Mittlerweile ist sie häufig gezeigt worden: die Todesfallstatistik des vergangenen Jahres mit zwei auffälligen Ausschlägen während der ersten und zweiten Coronawelle. Dazwischen sticht jedoch ein weiterer Zeitraum heraus, in dem trotz niedriger Coronazahlen mehr Menschen starben als gewöhnlich: Die außergewöhnliche Hitze im August 2020 forderte bundesweit vermutlich mehrere Tausend Tote. Solche Hitzephasen, die hauptsächlich für ältere Menschen eine große Belastung darstellen, nehmen im Zuge des Klimawandels zu – und sie sind nicht das einzige klimabedingte Phänomen, das sich auf die menschliche Gesundheit auswirkt.

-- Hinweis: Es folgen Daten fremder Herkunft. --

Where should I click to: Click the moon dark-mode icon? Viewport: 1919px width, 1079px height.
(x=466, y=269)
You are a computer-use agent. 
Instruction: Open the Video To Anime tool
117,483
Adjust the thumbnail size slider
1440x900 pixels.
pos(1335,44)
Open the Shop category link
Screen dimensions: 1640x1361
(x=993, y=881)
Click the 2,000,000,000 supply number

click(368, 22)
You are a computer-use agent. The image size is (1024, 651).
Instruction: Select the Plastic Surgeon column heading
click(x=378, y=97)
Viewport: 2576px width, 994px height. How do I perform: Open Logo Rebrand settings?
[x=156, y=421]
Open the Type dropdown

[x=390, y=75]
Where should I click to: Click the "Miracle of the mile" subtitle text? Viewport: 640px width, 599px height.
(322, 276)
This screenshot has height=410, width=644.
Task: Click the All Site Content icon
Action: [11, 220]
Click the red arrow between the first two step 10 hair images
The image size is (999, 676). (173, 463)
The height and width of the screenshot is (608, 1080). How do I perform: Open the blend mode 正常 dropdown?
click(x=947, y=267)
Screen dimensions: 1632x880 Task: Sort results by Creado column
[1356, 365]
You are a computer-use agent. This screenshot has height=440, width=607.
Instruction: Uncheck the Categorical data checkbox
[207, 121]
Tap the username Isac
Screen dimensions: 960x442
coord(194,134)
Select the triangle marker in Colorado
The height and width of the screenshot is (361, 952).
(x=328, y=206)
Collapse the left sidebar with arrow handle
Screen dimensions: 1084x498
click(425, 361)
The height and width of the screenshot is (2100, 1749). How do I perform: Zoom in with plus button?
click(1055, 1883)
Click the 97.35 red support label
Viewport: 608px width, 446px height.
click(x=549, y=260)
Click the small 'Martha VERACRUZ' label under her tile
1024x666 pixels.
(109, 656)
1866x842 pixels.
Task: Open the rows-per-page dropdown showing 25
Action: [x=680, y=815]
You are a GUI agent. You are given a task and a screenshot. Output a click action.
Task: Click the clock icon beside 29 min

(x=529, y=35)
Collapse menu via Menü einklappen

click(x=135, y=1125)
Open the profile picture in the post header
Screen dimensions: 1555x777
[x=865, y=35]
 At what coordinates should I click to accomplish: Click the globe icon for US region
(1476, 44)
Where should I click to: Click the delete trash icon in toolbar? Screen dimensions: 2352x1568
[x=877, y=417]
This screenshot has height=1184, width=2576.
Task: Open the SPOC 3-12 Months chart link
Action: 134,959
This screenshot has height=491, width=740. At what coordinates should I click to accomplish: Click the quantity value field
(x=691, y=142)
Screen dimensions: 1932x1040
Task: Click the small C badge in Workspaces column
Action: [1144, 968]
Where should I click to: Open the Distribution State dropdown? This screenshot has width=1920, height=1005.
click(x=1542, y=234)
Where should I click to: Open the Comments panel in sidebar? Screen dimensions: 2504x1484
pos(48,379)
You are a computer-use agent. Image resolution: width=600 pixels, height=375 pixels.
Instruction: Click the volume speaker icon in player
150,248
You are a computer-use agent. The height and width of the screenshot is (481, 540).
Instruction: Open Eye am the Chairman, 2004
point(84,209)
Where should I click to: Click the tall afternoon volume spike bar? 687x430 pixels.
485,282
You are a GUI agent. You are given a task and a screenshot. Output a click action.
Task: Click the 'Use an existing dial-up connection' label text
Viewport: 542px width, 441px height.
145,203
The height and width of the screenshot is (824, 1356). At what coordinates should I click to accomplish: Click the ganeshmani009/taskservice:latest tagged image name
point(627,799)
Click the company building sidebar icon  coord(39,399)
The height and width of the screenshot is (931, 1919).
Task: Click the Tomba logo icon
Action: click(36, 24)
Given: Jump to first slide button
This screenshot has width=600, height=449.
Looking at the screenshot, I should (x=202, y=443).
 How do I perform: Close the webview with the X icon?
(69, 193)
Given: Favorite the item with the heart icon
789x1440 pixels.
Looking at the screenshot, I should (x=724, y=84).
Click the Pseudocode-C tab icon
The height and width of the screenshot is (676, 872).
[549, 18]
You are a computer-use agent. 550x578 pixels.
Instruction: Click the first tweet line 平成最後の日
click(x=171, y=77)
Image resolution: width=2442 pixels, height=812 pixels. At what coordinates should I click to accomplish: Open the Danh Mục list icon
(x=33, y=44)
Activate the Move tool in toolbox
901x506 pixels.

Die Zahl der Hitzetoten in Deutschland variiert von wenigen Hundert bis hin zu etlichen Tausend pro Jahr. Im besonders heißen Sommer 2003 starben Schätzungen zufolge rund 7.600 Menschen in Folge der hohen Temperaturen, im vergangenen Jahr 2020 lag diese Zahl bei etwa 4.000 Toten. „Hitzewellen machen besonders älteren Menschen zu schaffen“, sagt Professor Dr. med. Markus M. Lerch, Vorsitzender der DGIM. „Bei ihnen treten hitzebedingte Probleme wie Herz-Kreislauf-Störungen, Nierenversagen und Schlaganfälle besonders häufig auf“, so der Ärztliche Direktor des Universitätsklinikums der Ludwig-Maximilians-Universität München. Aber auch Jüngere können an heißen Tagen schnell gesundheitliche Probleme bekommen – insbesondere dann, wenn sie Medikamente einnehmen. So verändert starkes Schwitzen etwa den Insulinbedarf von Diabetikern und Herz-Kreislauf-Medikamente entfalten einen stärkeren blutdrucksenkenden Effekt.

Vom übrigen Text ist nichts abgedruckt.